Alfred Bonniwell documents – part 5: Wisconsin, 1846-1847

Continuing our look at the life of Alfred Bonniwell, today’s post focuses on two documents, the Wisconsin territorial censuses of 1846 and 1847. We’ll take a close look at the Bonniwell families as enumerated on the Wisconsin territorial census of 1846, and discuss briefly the status of the 1847 census schedules for old Washington/Ozaukee county.1

The Wisconsin Territorial census of 1846:

The next Wisconsin territorial census after 1842 was officially enumerated on June 1, 1846. The record of Mequon’s various Bonniwell families begins on the third line of page 43 of the Washington county schedules:

For full citation, see note 2, below; image lightly tinted. Click to open larger image in new window.
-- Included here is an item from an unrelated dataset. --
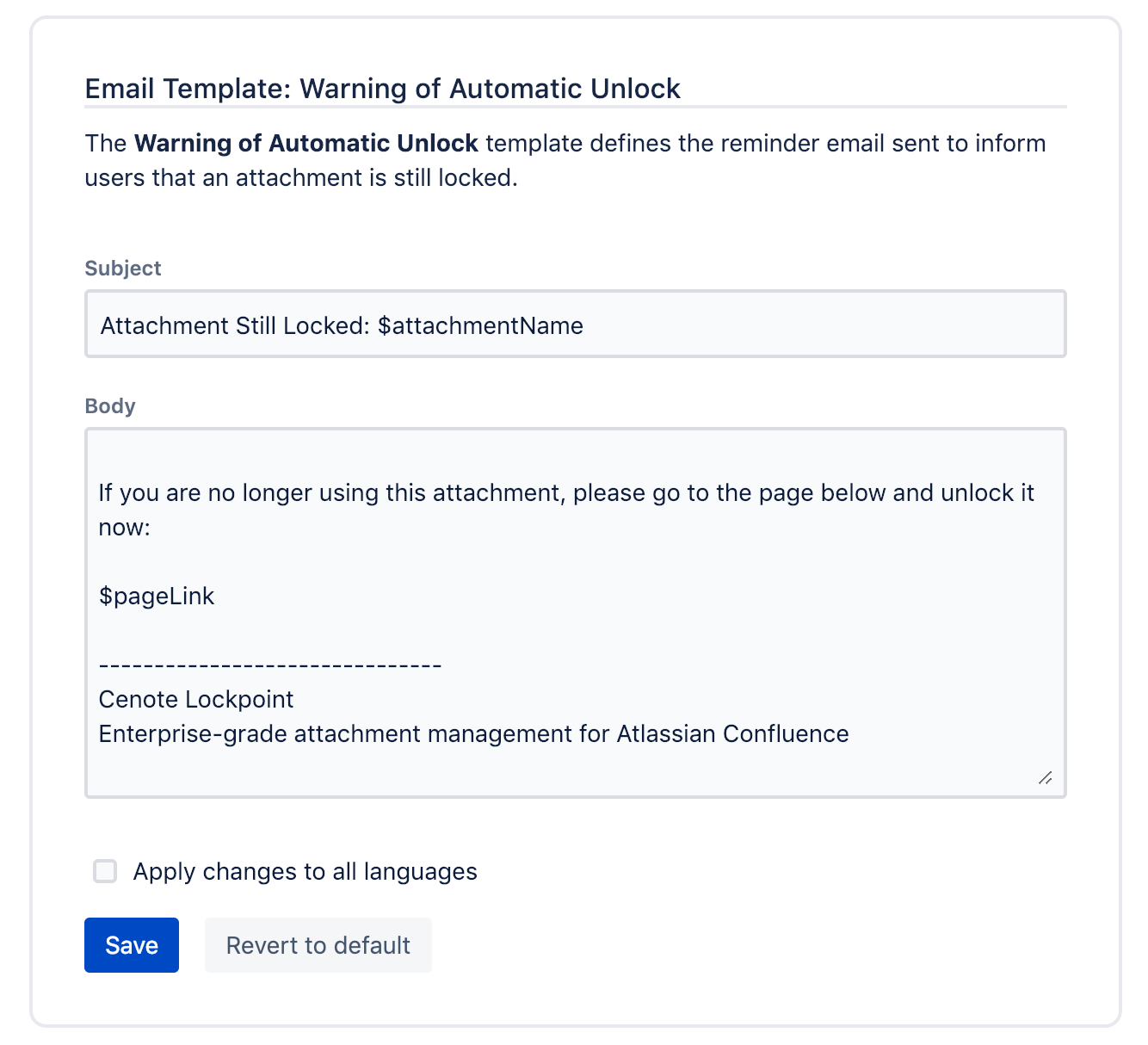Click the Body field label
The width and height of the screenshot is (1148, 1045).
tap(110, 405)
For our purposes today, the key “heads of families” and their households begin on line 3. They are the households of:

• W. T. Bonniwell . . . . .  2 males, 4 females
• Eleanor Hyde. . . . . . . .3 males, 2 females
• C Bonniwell. . . . . . . . . 3 males, 5 females
• P. Moss. . . . . . . . . . . . . 1 male, 1 female
• J. Bonniwell. . . . . . . . . 5 males, 4 females
• G. Bonniwell. . . . . . . . 2 males, 3 females
• H. Bonniwell. . . . . . . . 1 male, 3 females

We see that by mid-1846 there were seven Bonniwell family households in Mequon’s “Bonniwell Settlement.” Five were headed by Bonniwell sons: William T., Charles, James, George and Henry, and another by Bonniwell brother-in-law Philip Moss. And Matriarch Eleanor (Hills Bonniwell) Hyde still led her own substantial household.

Who’s who in 1846?

As we noted in our discussion of the 1842 territorial census, identifying “who’s who?” in each family takes some guesswork, and the identifications are never 100% certain. But let’s try and make some educated guesses about who is living with whom in each of the 1846 Bonniwell family households. Let’s start with the families of the Bonniwell sons:

• The William T. Bonniwell family included 2 males, almost certainly William T. Bonniwell and his son William T. Bonniwell, junior (b. 1836). The four females in the family would have included William (senior’s) wife, Catherine, and daughters Eleanor C. (b. 1832), Emma Jane (b. 1844) and possibly infant daughter Marietta.3

• The Charles Bonniwell family comprised 3 males, almost certainly father Charles and his sons Charles W. junior (b. 1830) and Gustavus “Gus” (b. 1844). There were 5 females, most likely mother Sophia, and daughters Eliza (b. 1831), Ellen (b. 1833), Mary Ann (b. ~1835) and Henrietta (b. 1843).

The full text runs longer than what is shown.